**What this task involves**
Go through the listing and copy each line with the string "computer".

**Recorded information**
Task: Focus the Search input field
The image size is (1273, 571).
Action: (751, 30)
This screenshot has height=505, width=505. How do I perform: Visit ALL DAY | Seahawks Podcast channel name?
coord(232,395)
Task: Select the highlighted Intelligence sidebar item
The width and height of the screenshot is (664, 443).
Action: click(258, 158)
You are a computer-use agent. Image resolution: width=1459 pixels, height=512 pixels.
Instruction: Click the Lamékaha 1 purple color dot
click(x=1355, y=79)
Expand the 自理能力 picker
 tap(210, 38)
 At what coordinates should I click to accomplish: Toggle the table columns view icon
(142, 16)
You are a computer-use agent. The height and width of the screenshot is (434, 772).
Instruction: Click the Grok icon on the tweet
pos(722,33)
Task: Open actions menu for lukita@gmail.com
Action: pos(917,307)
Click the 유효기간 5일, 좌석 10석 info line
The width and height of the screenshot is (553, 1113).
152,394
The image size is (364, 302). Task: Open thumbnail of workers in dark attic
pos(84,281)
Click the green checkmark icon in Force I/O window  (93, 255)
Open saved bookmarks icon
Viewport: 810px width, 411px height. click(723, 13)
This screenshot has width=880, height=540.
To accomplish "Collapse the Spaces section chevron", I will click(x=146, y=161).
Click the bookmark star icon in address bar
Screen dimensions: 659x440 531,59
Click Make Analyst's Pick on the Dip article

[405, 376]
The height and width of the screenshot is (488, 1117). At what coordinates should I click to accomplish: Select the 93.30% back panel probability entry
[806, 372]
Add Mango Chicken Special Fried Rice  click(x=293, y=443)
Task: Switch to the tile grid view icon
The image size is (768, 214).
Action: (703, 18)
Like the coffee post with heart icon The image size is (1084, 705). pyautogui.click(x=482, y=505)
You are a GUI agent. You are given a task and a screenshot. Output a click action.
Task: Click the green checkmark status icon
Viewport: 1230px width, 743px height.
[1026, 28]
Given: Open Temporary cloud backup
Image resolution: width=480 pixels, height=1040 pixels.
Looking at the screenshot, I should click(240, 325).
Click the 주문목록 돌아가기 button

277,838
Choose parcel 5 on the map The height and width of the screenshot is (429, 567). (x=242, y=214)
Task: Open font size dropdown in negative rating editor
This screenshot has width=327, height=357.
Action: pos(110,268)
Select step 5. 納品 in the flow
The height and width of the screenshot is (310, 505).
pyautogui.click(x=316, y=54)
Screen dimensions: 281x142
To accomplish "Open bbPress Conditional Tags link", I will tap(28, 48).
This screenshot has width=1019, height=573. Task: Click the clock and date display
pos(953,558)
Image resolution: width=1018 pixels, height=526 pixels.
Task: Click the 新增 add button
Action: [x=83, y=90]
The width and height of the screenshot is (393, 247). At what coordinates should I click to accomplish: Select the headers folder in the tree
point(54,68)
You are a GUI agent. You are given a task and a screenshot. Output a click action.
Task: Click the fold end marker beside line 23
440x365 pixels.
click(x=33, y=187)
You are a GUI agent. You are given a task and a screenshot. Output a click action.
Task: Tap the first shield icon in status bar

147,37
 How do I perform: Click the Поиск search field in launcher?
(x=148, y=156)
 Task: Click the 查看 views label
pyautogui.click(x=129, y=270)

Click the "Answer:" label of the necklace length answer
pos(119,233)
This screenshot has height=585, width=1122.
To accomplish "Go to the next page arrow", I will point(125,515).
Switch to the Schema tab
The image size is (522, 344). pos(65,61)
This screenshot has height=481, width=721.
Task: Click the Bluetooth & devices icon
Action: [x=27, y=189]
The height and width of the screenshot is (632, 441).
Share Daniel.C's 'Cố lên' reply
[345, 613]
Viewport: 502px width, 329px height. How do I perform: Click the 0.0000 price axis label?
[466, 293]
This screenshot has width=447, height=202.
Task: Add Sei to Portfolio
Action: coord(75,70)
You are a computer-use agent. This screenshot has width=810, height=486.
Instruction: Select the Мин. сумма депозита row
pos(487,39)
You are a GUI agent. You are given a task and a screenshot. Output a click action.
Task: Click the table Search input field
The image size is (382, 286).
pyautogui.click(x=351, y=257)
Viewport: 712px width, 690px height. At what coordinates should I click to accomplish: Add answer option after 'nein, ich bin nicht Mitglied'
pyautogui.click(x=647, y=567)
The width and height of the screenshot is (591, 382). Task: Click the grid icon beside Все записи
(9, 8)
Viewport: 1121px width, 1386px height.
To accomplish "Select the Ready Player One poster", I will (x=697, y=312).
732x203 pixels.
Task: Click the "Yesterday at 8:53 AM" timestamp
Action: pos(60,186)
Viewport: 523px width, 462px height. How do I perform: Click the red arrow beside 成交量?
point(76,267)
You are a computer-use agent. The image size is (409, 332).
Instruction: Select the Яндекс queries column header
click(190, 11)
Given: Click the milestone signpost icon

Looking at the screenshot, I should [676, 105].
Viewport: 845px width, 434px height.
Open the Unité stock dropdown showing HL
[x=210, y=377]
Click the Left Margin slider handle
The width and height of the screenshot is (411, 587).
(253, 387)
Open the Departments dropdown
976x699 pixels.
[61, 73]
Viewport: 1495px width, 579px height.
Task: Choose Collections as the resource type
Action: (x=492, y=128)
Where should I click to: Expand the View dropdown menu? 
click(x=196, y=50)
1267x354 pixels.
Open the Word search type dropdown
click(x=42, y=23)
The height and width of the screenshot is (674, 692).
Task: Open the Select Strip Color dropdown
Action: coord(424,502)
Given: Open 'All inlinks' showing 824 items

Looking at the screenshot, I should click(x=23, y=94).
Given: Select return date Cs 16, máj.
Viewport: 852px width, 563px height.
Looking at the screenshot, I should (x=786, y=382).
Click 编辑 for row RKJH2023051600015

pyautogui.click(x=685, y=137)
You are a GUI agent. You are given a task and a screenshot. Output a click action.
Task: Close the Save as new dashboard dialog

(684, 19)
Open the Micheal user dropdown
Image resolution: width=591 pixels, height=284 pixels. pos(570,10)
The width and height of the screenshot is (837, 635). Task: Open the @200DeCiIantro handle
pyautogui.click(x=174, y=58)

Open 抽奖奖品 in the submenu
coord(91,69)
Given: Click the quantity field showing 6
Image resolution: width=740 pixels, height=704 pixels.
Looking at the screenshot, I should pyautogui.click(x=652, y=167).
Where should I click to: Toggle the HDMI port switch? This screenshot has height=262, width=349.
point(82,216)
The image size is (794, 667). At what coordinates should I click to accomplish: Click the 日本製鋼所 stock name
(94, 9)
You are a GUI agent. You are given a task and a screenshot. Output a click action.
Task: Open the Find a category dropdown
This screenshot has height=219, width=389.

**Solution to this problem**
You are a computer-use agent. Image resolution: width=1459 pixels, height=512 pixels.
You are a computer-use agent. The height and width of the screenshot is (434, 772).
You are a computer-use agent. This screenshot has width=810, height=486.
You are a computer-use agent. The image size is (409, 332).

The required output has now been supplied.